A very cool math teacher Mack had in middle school assigned his students to construct an item that he could stand on without breaking. He was a big fella with a big sense of humor, and Mack thought it was just about the coolest homework she ever had. It was one of those rare school projects that she did not procrastinate, and she immediately engaged her Papa Bear and his carpentry skills to meet the challenge. I cannot now recall the particular details of the assignment, but there were rules about dimensions and weight and solid objects did not qualify. Mack and her dad dug through the scrap wood in the basement, did some measuring and sawing, and came up with a hefty little step (measuring in at 11¾” x 5.5″ x 2¾”) with a big hole in the middle of it. Not satisfied that the bare wood did the successful design justice, Mack personalized it in Irish-green spray paint and some stick-on letters.
That green, math-teacher-holding block of wood sat around in Mack’s bedroom in Springfield for years (responsible for at least a couple of stubbed toes and a few creative screams of obscenities) and got packed up and moved to her bedroom in St. Louis, too. She displayed it on her desk, a funny reminder of a cool teacher. Now it occupies a corner of the bureau in my bedroom, a funny reminder of a cool kid. Every day, this unique artifact of Mack’s life catches my attention, and memories of her cool persona make me smile. When Mack applied those letters to write “Mack is Cool!” on the block, she was just being silly, putting her witty mark on a witty school project. But now those letters preserved on that green block of reclaimed wood forever encapsulate the spirit of Mack’s cool. Mack really was always so damn cool. But not just the too-cool-for-school kind of cool. Mack was also cool in the cool-as-a-cucumber kind of cool. And it was the refreshing combination of those seemingly contradictory cools that contributed so much to Mack’s charm and magnetism. It was also that healthy combination of cools that gave her astounding inner and outer peace. Mack exuded a cool confidence and lived her life with the easy calm of a warm, ocean breeze. Mack’s be-cool-because-it’s-all-cool attitude kept her even-keeled and happy and it also rubbed off on the people in the room with her. Mack-cool had a way of diffusing tension, lowing blood pressures, and making fast friendships.
This morning as my eyes rested on that green block of wood and the “Mack is Cool!” lettering, I said out loud: “You know what, Mack?

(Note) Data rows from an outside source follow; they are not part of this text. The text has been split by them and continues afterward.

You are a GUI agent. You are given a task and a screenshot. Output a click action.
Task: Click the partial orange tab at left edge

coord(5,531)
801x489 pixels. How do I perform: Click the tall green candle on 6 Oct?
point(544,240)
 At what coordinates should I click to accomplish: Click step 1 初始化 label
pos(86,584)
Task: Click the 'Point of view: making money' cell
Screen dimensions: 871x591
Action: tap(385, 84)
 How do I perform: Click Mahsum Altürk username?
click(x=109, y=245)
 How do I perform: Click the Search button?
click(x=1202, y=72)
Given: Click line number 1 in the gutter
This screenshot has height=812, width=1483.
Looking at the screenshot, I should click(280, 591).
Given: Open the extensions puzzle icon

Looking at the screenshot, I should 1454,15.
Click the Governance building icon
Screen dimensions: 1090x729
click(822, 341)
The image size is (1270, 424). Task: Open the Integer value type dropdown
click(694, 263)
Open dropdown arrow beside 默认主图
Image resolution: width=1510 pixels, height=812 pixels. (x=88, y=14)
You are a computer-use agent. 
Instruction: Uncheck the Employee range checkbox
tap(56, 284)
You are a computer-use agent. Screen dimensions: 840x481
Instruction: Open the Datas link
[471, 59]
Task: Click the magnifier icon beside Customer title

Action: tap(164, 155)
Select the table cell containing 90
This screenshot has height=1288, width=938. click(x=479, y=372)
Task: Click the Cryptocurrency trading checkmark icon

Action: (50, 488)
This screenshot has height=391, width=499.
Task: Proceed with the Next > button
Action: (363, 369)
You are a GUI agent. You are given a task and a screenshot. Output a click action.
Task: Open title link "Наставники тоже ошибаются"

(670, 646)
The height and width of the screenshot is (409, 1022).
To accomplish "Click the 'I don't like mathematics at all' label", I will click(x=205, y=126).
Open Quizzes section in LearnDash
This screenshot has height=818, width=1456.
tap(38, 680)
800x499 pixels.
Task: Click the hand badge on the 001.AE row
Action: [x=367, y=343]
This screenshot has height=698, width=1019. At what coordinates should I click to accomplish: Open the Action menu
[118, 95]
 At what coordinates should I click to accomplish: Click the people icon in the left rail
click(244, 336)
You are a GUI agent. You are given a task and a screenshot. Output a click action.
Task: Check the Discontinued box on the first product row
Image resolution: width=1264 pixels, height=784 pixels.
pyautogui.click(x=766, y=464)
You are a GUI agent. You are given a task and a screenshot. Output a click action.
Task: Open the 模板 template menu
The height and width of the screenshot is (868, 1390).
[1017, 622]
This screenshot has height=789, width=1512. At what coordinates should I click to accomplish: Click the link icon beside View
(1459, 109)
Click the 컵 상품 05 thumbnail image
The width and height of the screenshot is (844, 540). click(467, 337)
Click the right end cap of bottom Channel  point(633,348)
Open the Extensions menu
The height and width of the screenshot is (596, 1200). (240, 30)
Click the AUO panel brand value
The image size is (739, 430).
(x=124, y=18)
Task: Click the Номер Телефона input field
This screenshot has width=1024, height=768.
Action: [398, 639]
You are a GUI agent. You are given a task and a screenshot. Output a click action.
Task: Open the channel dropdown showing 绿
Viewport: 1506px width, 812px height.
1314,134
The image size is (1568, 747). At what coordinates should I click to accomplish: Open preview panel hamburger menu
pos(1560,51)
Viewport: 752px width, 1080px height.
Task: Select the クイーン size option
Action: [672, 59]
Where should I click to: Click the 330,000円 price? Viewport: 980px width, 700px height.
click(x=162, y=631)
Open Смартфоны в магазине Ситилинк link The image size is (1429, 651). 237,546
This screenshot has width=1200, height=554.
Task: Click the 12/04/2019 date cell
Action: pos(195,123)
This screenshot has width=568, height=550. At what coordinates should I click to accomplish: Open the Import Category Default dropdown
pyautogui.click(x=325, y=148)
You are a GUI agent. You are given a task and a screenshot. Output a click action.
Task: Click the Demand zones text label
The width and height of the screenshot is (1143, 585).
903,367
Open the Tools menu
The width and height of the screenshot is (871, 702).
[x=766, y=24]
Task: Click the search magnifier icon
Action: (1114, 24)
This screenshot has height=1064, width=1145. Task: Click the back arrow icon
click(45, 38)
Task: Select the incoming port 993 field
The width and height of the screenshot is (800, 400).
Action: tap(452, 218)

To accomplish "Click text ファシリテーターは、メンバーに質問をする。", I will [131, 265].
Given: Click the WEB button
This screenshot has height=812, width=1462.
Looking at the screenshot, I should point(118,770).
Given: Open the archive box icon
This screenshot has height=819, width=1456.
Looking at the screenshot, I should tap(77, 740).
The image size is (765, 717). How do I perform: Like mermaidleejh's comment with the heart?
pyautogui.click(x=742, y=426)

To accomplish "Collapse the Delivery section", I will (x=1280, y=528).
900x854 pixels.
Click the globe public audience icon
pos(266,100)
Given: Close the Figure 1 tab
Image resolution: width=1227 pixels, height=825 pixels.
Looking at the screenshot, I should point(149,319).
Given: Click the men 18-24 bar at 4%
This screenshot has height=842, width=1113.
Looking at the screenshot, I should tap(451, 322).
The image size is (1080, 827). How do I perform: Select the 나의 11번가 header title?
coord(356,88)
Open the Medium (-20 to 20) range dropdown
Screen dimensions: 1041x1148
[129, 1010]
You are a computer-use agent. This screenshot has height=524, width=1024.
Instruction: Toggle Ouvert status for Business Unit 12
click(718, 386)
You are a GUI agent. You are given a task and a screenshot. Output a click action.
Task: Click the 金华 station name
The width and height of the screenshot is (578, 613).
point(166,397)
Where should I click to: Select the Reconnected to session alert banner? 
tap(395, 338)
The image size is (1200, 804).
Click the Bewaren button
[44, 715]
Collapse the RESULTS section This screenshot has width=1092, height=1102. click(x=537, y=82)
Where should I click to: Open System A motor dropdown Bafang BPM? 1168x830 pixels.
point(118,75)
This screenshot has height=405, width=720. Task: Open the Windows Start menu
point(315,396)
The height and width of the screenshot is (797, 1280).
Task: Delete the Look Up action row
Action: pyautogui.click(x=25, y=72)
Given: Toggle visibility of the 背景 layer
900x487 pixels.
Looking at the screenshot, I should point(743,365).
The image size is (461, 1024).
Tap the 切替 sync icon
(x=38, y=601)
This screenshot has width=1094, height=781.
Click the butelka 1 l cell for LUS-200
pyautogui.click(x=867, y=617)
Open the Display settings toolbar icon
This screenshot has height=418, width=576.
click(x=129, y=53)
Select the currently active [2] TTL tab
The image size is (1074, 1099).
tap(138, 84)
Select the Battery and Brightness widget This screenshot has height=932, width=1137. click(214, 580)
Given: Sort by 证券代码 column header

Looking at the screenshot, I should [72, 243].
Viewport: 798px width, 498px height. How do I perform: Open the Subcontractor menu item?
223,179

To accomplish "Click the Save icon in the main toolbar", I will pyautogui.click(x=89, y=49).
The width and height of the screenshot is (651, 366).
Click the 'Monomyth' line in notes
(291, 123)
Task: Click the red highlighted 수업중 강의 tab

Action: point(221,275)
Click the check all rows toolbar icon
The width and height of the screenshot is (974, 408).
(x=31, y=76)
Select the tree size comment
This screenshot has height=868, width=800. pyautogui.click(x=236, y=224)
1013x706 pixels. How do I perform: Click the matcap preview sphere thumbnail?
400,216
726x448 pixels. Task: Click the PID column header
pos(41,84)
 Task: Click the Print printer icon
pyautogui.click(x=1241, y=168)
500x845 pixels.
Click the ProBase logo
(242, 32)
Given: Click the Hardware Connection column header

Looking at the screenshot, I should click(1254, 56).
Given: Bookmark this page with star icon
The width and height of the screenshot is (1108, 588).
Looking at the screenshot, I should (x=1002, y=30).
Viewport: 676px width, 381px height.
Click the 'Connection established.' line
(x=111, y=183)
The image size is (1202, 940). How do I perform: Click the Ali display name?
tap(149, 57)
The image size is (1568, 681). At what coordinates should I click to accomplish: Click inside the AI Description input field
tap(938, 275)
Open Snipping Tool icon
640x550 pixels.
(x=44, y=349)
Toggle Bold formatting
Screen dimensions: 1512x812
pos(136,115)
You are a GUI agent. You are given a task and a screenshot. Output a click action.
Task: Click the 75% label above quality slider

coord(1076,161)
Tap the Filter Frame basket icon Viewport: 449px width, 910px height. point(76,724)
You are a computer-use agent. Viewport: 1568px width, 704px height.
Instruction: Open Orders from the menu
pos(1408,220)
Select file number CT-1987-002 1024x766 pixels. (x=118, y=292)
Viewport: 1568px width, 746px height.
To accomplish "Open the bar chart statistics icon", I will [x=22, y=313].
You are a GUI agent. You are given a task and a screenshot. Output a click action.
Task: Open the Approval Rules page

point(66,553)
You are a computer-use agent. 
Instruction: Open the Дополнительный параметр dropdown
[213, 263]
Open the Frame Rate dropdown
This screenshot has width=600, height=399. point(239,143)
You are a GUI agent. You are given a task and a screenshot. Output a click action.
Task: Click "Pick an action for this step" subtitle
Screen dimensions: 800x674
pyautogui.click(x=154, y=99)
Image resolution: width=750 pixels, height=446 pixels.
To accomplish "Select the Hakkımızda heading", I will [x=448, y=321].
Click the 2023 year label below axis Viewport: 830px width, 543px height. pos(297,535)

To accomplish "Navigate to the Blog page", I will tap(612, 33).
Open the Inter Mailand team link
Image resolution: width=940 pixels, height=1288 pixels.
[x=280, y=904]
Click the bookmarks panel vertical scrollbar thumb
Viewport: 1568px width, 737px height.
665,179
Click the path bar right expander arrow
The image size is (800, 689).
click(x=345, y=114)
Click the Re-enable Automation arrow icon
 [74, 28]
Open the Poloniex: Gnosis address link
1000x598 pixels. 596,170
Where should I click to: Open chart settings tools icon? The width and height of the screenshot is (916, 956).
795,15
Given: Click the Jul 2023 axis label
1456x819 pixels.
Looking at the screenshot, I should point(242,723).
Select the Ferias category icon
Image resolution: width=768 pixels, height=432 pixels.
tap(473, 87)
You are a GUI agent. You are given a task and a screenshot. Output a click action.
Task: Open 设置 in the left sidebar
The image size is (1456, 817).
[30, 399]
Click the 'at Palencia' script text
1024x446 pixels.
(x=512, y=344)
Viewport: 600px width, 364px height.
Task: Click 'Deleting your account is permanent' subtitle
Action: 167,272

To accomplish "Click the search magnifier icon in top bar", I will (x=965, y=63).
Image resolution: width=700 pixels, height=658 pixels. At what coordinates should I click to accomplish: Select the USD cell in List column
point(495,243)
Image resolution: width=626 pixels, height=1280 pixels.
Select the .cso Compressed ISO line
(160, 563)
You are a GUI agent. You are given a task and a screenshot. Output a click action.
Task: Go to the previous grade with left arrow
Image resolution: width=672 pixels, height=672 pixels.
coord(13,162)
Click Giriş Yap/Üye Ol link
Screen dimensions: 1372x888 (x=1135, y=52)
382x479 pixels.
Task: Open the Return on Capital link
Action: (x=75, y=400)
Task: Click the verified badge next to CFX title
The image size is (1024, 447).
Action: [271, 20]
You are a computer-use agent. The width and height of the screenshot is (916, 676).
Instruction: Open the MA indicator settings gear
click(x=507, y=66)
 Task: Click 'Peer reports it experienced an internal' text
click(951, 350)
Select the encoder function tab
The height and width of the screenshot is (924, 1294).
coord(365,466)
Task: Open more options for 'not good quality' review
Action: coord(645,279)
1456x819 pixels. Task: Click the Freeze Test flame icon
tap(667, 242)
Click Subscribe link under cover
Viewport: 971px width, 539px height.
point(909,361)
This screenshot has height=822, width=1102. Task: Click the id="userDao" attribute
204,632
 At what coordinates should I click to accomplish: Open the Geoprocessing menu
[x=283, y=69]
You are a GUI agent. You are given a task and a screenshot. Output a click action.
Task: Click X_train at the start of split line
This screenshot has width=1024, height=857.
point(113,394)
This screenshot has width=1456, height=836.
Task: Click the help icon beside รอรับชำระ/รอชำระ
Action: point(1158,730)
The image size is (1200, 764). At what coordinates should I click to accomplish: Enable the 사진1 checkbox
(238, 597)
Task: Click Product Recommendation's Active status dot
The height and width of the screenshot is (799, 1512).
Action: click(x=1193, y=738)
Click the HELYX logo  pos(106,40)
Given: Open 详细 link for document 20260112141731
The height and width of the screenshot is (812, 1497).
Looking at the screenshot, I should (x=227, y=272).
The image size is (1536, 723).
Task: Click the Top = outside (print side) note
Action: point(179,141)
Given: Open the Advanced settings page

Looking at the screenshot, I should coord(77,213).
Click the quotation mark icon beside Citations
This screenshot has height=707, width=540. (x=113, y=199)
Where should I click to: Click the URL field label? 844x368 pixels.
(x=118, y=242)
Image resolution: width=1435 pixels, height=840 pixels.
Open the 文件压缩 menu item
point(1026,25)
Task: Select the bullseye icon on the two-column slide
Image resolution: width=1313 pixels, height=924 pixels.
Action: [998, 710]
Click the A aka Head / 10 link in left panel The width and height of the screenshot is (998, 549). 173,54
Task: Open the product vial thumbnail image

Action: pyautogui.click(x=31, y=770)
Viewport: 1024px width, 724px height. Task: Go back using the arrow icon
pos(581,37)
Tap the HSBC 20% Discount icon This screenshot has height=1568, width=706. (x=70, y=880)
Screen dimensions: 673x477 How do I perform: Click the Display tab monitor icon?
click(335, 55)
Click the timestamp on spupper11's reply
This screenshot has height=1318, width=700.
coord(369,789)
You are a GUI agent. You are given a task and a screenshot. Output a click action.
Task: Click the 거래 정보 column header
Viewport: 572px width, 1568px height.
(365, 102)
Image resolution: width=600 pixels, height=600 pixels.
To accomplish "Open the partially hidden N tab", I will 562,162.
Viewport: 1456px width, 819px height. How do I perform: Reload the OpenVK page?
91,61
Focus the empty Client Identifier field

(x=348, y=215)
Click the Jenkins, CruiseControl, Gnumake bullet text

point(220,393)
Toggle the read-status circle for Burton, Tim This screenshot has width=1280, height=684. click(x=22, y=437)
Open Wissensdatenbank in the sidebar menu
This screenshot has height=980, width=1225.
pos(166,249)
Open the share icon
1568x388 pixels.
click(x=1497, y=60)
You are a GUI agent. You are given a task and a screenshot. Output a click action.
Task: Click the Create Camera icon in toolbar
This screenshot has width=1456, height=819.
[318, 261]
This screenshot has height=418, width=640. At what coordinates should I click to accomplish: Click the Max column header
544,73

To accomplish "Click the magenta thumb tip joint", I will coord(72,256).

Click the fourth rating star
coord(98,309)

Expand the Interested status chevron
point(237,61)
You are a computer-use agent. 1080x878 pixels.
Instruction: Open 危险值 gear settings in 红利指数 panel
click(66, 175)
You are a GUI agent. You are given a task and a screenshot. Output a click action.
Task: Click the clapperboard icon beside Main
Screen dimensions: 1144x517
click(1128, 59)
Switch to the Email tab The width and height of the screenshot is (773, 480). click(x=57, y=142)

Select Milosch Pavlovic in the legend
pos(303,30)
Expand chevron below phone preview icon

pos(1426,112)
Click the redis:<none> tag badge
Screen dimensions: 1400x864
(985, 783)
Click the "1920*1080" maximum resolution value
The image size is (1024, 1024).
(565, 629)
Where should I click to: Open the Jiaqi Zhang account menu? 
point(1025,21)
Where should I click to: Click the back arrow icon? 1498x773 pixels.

Everyone in the world could use a whole bushel basket full of your brand of cool in 2017.” I could picture a crooked smile forming on Mack’s lips as she said: “Well, then just be cool, Momma Bear. It’s super simple. Just. Be. Cool.” But while cool came naturally to my sweet girl, I do not possess that gift, and I have lived long enough to know that it does not comes so naturally to most people, either. Because it is, actually, very difficult to be cool when the disagreements between people are fundamental. It is very difficult to be cool in the face of the political, economic, and social chasms that divide us. It is very difficult to be cool with people when there is no foundation of assumed facts and shared values to build bridges across such wide divides. I believe that all of these difficulties will become increasingly harder in 2017, because the incoming president thrives on those divisions between us and seeks so readily to maintain them. Since November, I have found it extremely difficult to keep my cool. But anger stands in where cool should be, and as is so very often the case, anger has accomplished nothing. In fact, my anger has settled into my bones and it has been making me sick. I really do not wish to spend 2017 angry and sick, so I need to get me a whole bushel basket full of Mack-cool. Like me, Mack would have been disappointed in the 2016 election and the divisive words and actions of the president-elect would have startled her. But Mack would have stayed cool. She never would have let anger settle into her bones and make her sick. “Just be cool, woman,” she would have told me. “Just. Be. Cool.”
So being Mack-cool in 2017 is gonna be my goal. I will no doubt fail at various points along the way and occasionally scream an obscenity or two at the news or Twitter, but I promise to emulate Mack as best as I can. I will try to get me some cool and keep the anger out of my bones. This does not mean that I will accept the political propaganda, the divisive rhetoric, and the hateful lies that have been so successful in robbing me of my cool. It just means that I will try to manage my responses the way Mack would have managed hers. Because holding onto anger really does make you sick; and all I really want to do anyway is just be cool like my Mack. I suppose it is entirely possible that if I find a little success in this cool endeavor, I might be able to make some small difference in the world. But at the very least, though, my weary bones will thank me for giving them a lighter load to carry.
Mack Memo #5: No matter what happens, no matter what is said, always be cool. Cool looks good on you. Cool influences friends and wins restful slumbers. Just. Be. Cool.